**PASSAGE TO READ**

How then do we talk about The Spear at all in this climate of rage and fear which demands absolute loyalty to the group and an abdication of human agency in favour of a narrow self-serving solidarity? How do we talk about the manner in which it is being used and exploited by shameless politicians, yes, but also about the need to show respect and understanding for the deeply embedded memories and feelings of apartheid generated humiliation and grievance, without trading in our hard-won freedom for a version of conformity enforced on us by some ANC leaders or populist rabble-rousers masquerading as communists?
How does one listen to and demonstrate respect for the genuine feelings of fellow South Africans without succumbing to the Jacobins? How do we vigorously defend the right to freedom of expression and artistic freedom, the right to think and feel what we want and to express those feelings and thoughts in the most robust and even rude forms, the right not to have to conform to the official ANC-enforced view about a painting just because one is black and thus expected to show solidarity with the philanderer from Nkandla or just because one is white and is supposed to be fearful of being branded a racist or is supposed to keep a patronising yet smug silence – a la Samantha Vice?

**WORK INSTRUCTIONS**
A - In the passage about The Spear, who is said to be masquerading as communists?
B - Resume the passage about The Spear, writing on from its final question.

**Records in a dataset**

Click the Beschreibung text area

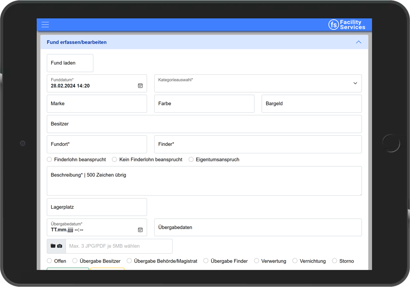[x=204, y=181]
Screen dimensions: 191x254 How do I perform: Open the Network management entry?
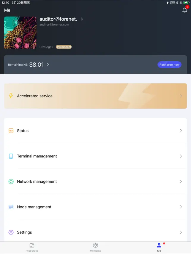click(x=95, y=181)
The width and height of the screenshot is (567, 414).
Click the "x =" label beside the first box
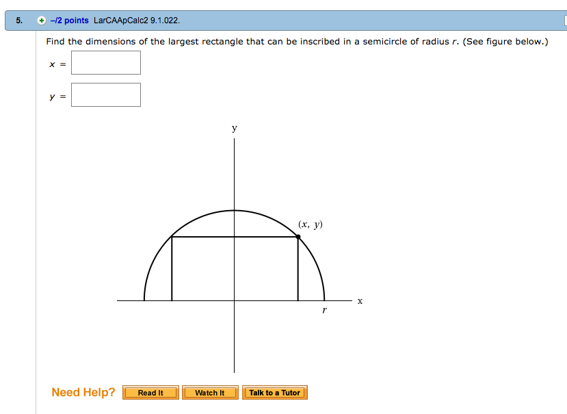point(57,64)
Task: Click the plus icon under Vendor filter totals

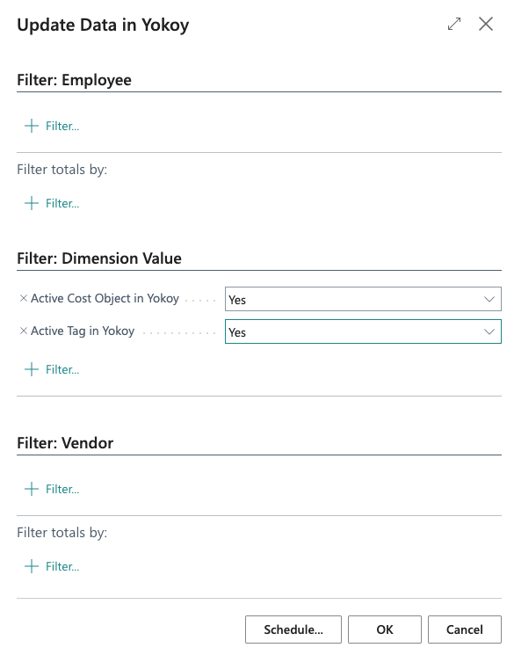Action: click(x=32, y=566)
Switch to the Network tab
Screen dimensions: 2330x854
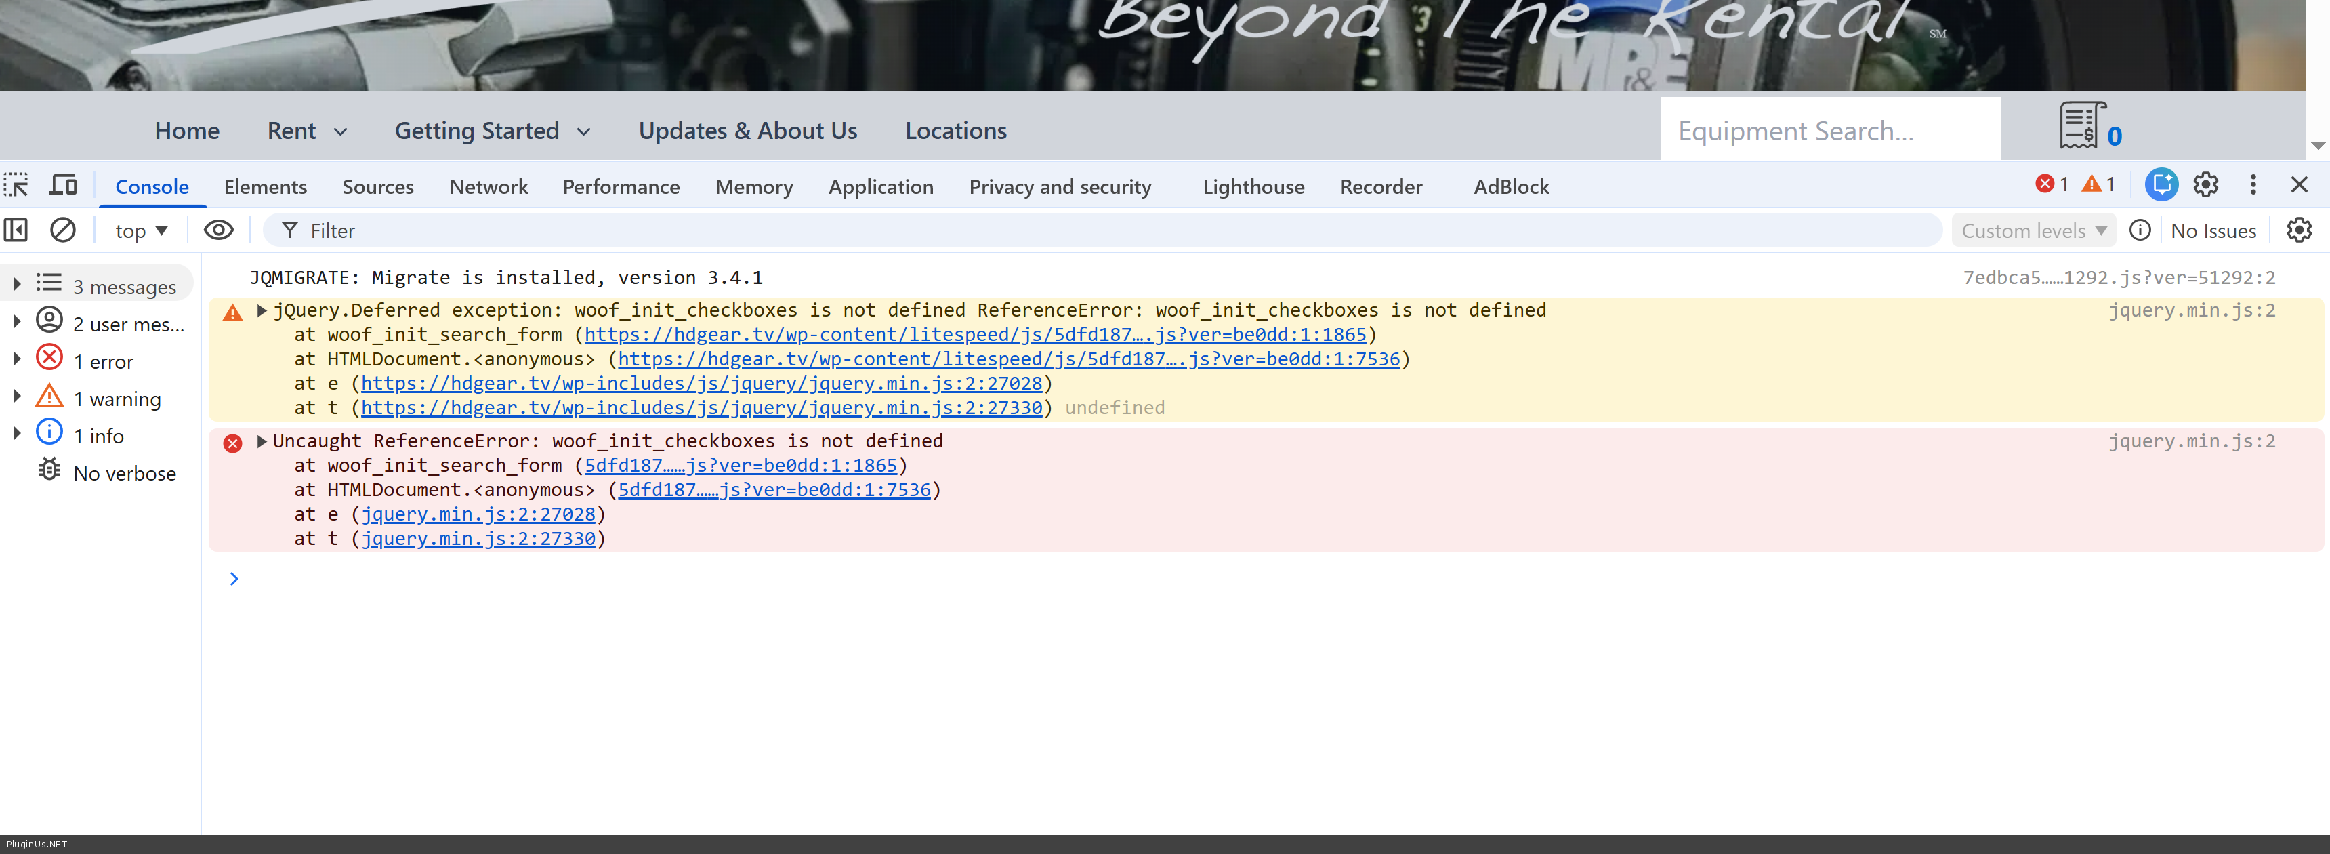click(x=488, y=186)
==
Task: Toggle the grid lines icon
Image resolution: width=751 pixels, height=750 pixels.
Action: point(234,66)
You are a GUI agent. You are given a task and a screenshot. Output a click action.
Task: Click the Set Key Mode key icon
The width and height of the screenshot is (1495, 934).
---
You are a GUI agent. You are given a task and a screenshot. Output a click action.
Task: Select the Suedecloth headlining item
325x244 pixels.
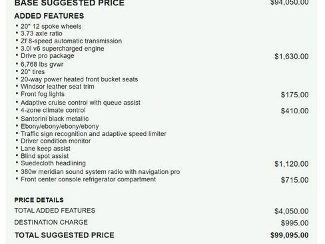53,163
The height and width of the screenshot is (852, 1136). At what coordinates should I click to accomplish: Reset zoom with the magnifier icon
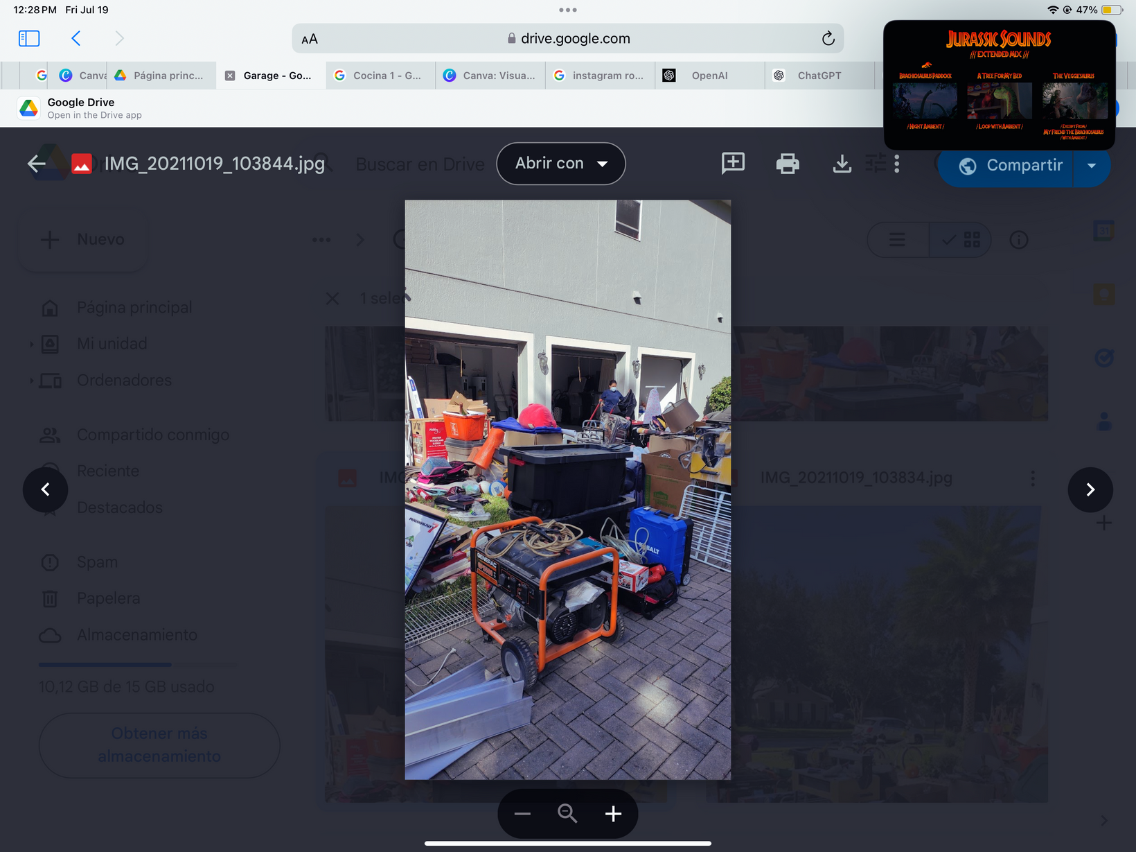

**PER-TASK ANSWERS**
A - Populist rabble-rousers.

B -
I would suggest that perhaps one may start by engaging in a robust and honest discussion about the nature of human dignity, which is a value running like a golden thread through our Constitution and underpin most if not all the rights protected in it and is also a right protected by section 10 of that Constitution. In my view (set out in a rather simplistic manner in the short space available here), the concept of human dignity is much abused.
I would contend that dignity is based on the assumption that humans have an intrinsic moral worth. They have this worth – and therefore have dignity – because they are rational agents. In other words, we have dignity because we are free agents capable of making our own decisions, setting our own goals, and guiding our own conduct by reason. One treats somebody else with dignity if one does not treat that person as a means to an end. In one understanding of dignity, one I favour, what is required of all of us when we are called upon to respect the human dignity of others is not that we always need to act selflessly and with a morbid and obsequies respect for the personal feelings of others. Rather, we are called upon to respect others enough to treat them as human beings who are capable of rational thought and reasoning. Thus we may never manipulate people, or use them to achieve our purposes, no matter how good those purposes may be.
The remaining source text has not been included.